FINE journalist that he is, Andrew Marr kept his scoop under wraps until he was ready to deliver it.

Regular viewers of The Andrew Marr Show were surprised last Sunday at his sudden replacement by Today presenter Nick Robinson. Yesterday the Scots broadcaster revealed the reason for his absence.

“I had a bit of Covid last week, despite being double jabbed, and very nasty it was too,” he said.

Marr’s revelation turned out to be the biggest talking point from the Sunday political programmes. For that, production teams can blame Matt Hancock. While it was doubtless not the former Health Secretary’s first consideration, his Saturday evening resignation on Twitter left the Sunday politics shows with a headache.

With the story covered extensively in the newspapers, the TV teams had to get creative if they wanted to freshen things up. The effort started with a couple of try-hard presenter intros.

“Hands, face, space, they lectured us day after day” began Trevor Phillips on Sky News. “Well, the hands and face of former Health Secretary Matt Hancock were pretty active in the video we saw last week, but there wasn’t much space at all between him and his paid adviser.”

Marr took a sporting angle. “What happened yesterday afternoon was decisive, brutal, and in retrospect perhaps inevitable. Many people up and down the country will be sad about the outcome. Enough, however, about the Welsh in Amsterdam…”

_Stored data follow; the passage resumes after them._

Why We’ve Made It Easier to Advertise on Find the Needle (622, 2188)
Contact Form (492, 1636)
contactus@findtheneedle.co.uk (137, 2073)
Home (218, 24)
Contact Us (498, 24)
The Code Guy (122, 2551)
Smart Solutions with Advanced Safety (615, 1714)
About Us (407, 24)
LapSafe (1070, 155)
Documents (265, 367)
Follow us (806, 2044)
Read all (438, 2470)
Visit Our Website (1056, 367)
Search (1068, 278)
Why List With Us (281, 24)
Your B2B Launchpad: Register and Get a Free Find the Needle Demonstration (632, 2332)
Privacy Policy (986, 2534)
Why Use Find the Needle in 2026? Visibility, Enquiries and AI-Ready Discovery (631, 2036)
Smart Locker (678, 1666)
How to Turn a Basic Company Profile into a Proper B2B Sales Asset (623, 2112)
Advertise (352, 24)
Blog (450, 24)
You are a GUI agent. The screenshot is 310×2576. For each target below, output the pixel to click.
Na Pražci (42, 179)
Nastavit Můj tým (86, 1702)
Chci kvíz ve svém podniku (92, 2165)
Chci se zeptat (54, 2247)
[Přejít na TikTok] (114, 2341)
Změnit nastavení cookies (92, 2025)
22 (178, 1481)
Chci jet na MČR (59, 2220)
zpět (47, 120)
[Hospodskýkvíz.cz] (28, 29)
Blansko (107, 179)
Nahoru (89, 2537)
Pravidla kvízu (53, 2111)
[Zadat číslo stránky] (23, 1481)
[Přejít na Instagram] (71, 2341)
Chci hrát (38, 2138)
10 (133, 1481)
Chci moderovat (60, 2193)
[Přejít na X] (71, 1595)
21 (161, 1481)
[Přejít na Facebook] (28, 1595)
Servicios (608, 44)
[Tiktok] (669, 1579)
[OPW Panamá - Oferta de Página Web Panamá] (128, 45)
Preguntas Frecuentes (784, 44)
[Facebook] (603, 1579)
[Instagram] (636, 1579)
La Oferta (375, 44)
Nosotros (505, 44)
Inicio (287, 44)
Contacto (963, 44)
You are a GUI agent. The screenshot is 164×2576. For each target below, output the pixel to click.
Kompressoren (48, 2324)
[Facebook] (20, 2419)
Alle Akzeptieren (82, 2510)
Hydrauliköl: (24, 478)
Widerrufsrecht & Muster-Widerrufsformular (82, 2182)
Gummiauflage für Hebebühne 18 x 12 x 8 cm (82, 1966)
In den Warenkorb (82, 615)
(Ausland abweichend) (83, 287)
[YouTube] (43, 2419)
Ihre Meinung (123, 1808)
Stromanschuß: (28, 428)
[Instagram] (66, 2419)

READ MORE: Focus turns to CCTV leak

Brandon Lewis was the Minister sent forth with the line that Mr Hancock had done the right thing, there was a new man in charge at health in Sajid Javid, and he should be left to get on with the job. The blokeish Mr Lewis, a former Minister for Security and current Secretary of State for Northern Ireland, was as safe a pair of hands as could be expected, giving nothing away.

Marr’s team had made a nifty addition to the paper review line-up, with Salma Shah, a former aide to Mr Javid, joining the Sun’s Jane Moore and Nick Watt, political editor of Newsnight.

Ms Shah, describing her old boss as a “problem solver”, thought his addition to the Cabinet would tilt it in a more liberal direction when it came to lifting Covid restrictions.

“I think we’ll see a nuanced shift, but a shift in the opposite direction from where Matt Hancock was.”

Not everyone was as welcoming. Marr showed a tweet from Dominic Cummings, with the ex-aide to the Prime Minister, stating : “Saj = bog standard = chasing headlines + failing = awful for NHS. Need #RegimeChange”.

Ms Shah was unimpressed. “The fact of the matter is Cummings no longer does anything in government.”

With Mr Hancock gone, attention turned to the Prime Minister’s handling of the crisis. In the Sunday shows and elsewhere the question was asked: why had Boris Johnson not sacked him?

The three times married Mr Johnson has been famously reluctant to criticise the behaviour of others lest the stones are lobbed straight back at him. In 2004 he was sacked by then party leader Michael Howard for lying about an affair. Whenever he is asked questions that he regards as relating to his private life he insists it is his rule not to speak about such matters.

That red line appears increasingly flexible, however, with Mr Johnson’s wife and baby son featuring prominently in photographs of the recent G7 summit in Cornwall.

No party leader or Prime Minister wants to look like they have been bounced into sacking someone by the media. Even at the height of the row over Dominic Cumming’s road trip north during lockdown, Mr Johnson stood by his man.

He also backed Priti Patel, the Home Secretary, after his own head of standards, Sir Alex Allen, found she had “unintentionally” broken the ministerial code. Sir Alex, his ruling snubbed, promptly resigned.

READ MORE: 2639 cases, 1 death, in 24 hours

One high profile departure from Mr Johnson’s Cabinet was Sajid Javid. In a February 2020 reshuffle, he quit rather than carry out an instruction – from the PM but originating with Dominic Cummings – to sack his own advisers.

Yet here is Mr Javid, just 16 months later, returning to a front line role. Given the circumstances of Mr Hancock’s departure, the former Chancellor is in a strong position. He will need to be given the crunch looming over social care in England.

One of his predecessors in the health job, Jeremy Hunt, was a guest on Marr. Asked how long Mr Javid had to tackle the social care crisis, he said: “Six months, because the Government have said they will do it by the end of this year, and I know Sajid will want to honour that promise.”

Earlier, Marr returned to his recent brush with Covid. Speaking to Sir Peter Horby, who chairs the Government’s New and Emerging Respiratory Virus Threats Advisory Group (Nervtag), Marr said he had been double jabbed in the spring. “I felt, if not king of the world, at least almost entirely immune. And yet I got it. Was I just unlucky?”

You were, replied Sir Peter. “What we know with the vaccines is that they are actually remarkably effective at preventing hospitalisations and deaths. They are less effective at preventing infection. So, although you were sick, you weren’t hospitalised and there wasn’t any fatality, and that is probably because of the vaccination.”